#### [Problem]
The pictures are to be omitted when the entries are reproduced exactly.

------ Material provided ------

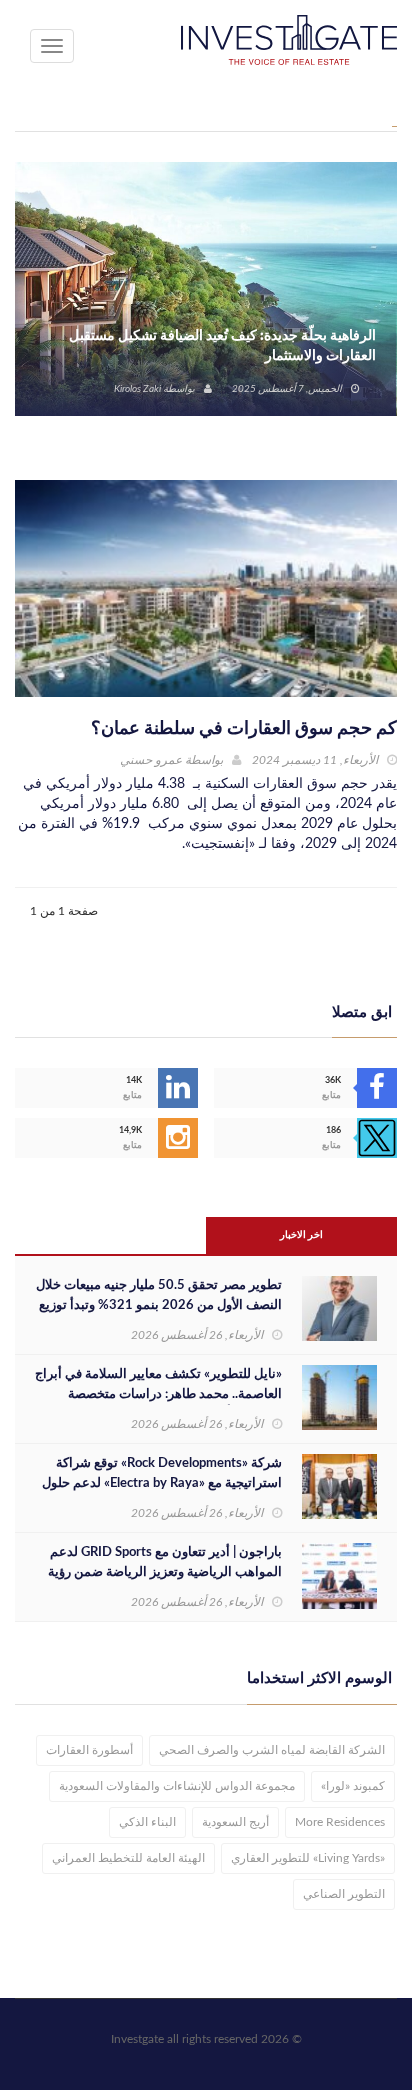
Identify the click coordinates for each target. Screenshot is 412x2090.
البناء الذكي (147, 1822)
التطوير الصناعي (344, 1894)
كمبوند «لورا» (353, 1786)
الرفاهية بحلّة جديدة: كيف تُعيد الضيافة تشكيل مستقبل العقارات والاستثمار (222, 346)
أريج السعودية (235, 1822)
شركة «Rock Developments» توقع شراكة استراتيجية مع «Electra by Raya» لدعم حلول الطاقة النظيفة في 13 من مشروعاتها (162, 1483)
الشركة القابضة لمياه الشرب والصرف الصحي (272, 1750)
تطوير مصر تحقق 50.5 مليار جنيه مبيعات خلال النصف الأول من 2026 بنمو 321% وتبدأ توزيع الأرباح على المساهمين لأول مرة (159, 1305)
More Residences (340, 1822)
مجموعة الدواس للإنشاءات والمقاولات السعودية (177, 1786)
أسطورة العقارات (89, 1750)
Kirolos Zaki (137, 389)
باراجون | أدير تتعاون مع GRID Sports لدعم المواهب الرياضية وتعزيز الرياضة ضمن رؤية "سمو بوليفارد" (165, 1572)
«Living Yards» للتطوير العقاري (308, 1858)
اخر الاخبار (301, 1235)
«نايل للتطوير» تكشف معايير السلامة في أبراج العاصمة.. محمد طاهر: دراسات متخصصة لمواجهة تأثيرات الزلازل (158, 1394)
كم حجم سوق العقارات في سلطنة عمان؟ (244, 729)
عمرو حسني (151, 760)
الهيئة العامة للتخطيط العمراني (128, 1858)
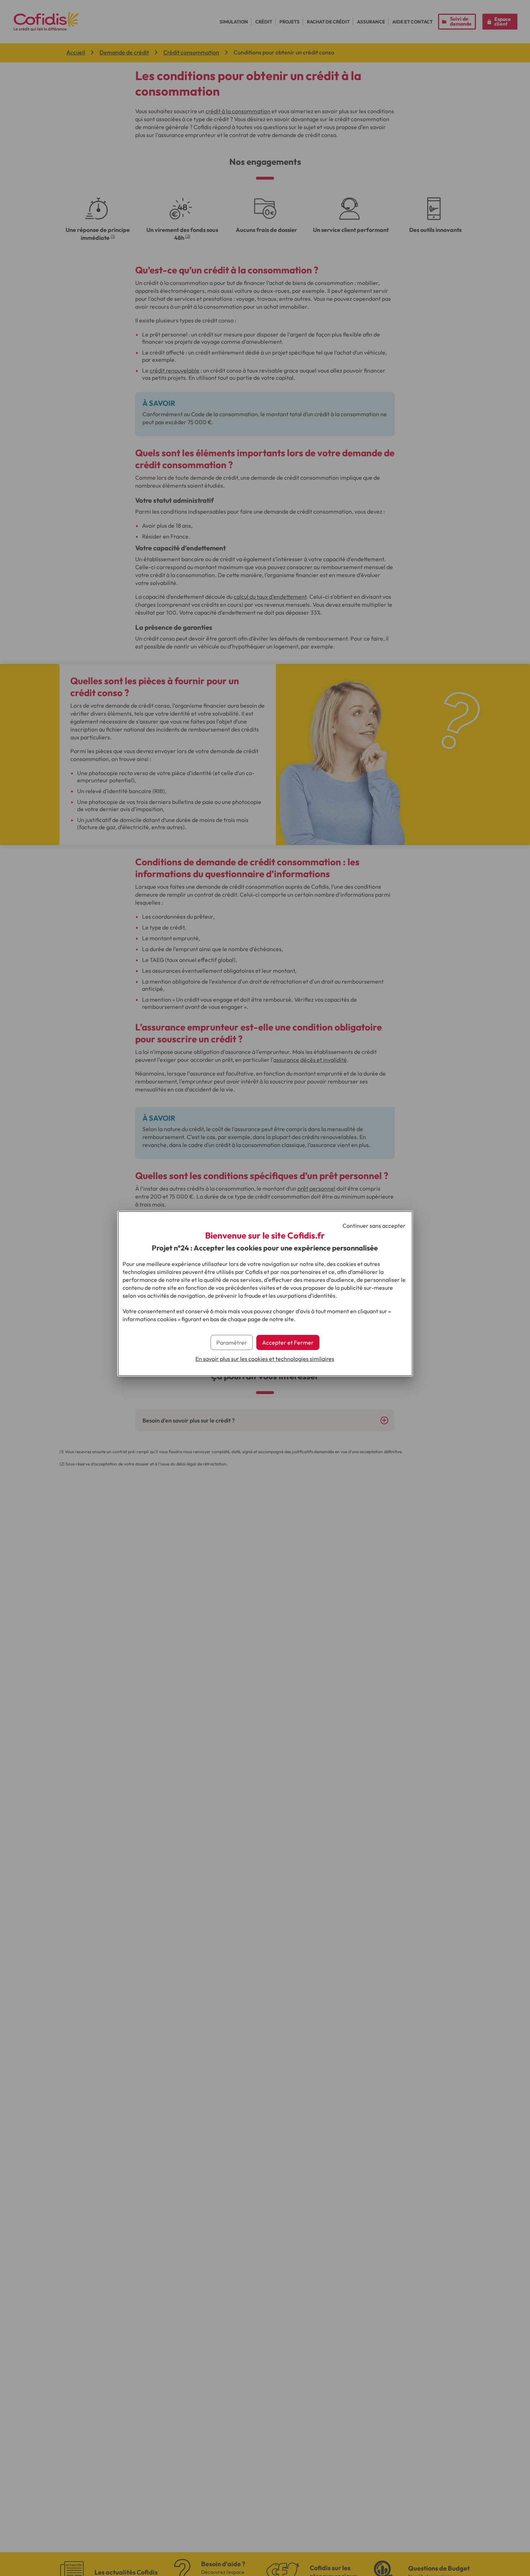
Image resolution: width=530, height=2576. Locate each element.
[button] (287, 1342)
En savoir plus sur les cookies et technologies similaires (264, 1358)
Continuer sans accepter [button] (374, 1225)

------

#### [Solution for this exercise]
Identify the click coordinates for each target. Screenshot is 412x2090.
البناء الذكي (147, 1822)
التطوير الصناعي (344, 1894)
كمبوند «لورا» (353, 1786)
الرفاهية بحلّة جديدة: كيف تُعيد الضيافة تشكيل مستقبل العقارات والاستثمار (222, 346)
أريج السعودية (235, 1822)
شركة «Rock Developments» توقع شراكة استراتيجية مع «Electra by Raya» لدعم حلول الطاقة النظيفة في 13 من مشروعاتها (162, 1483)
الشركة القابضة لمياه الشرب والصرف الصحي (272, 1750)
تطوير مصر تحقق 50.5 مليار جنيه مبيعات خلال النصف الأول من 2026 بنمو 321% وتبدأ توزيع الأرباح على المساهمين لأول مرة (159, 1305)
More Residences (340, 1822)
مجموعة الدواس للإنشاءات والمقاولات السعودية (177, 1786)
أسطورة العقارات (89, 1750)
Kirolos Zaki (137, 389)
باراجون | أدير تتعاون مع GRID Sports لدعم المواهب الرياضية وتعزيز الرياضة ضمن رؤية "سمو بوليفارد" (165, 1572)
«Living Yards» للتطوير العقاري (308, 1858)
اخر الاخبار (301, 1235)
«نايل للتطوير» تكشف معايير السلامة في أبراج العاصمة.. محمد طاهر: دراسات متخصصة لمواجهة تأثيرات الزلازل (158, 1394)
كم حجم سوق العقارات في سلطنة عمان؟ (244, 729)
عمرو حسني (151, 760)
الهيئة العامة للتخطيط العمراني (128, 1858)
Image resolution: width=530, height=2576. Locate each element.
[button] (287, 1342)
En savoir plus sur les cookies et technologies similaires (264, 1358)
Continuer sans accepter [button] (374, 1225)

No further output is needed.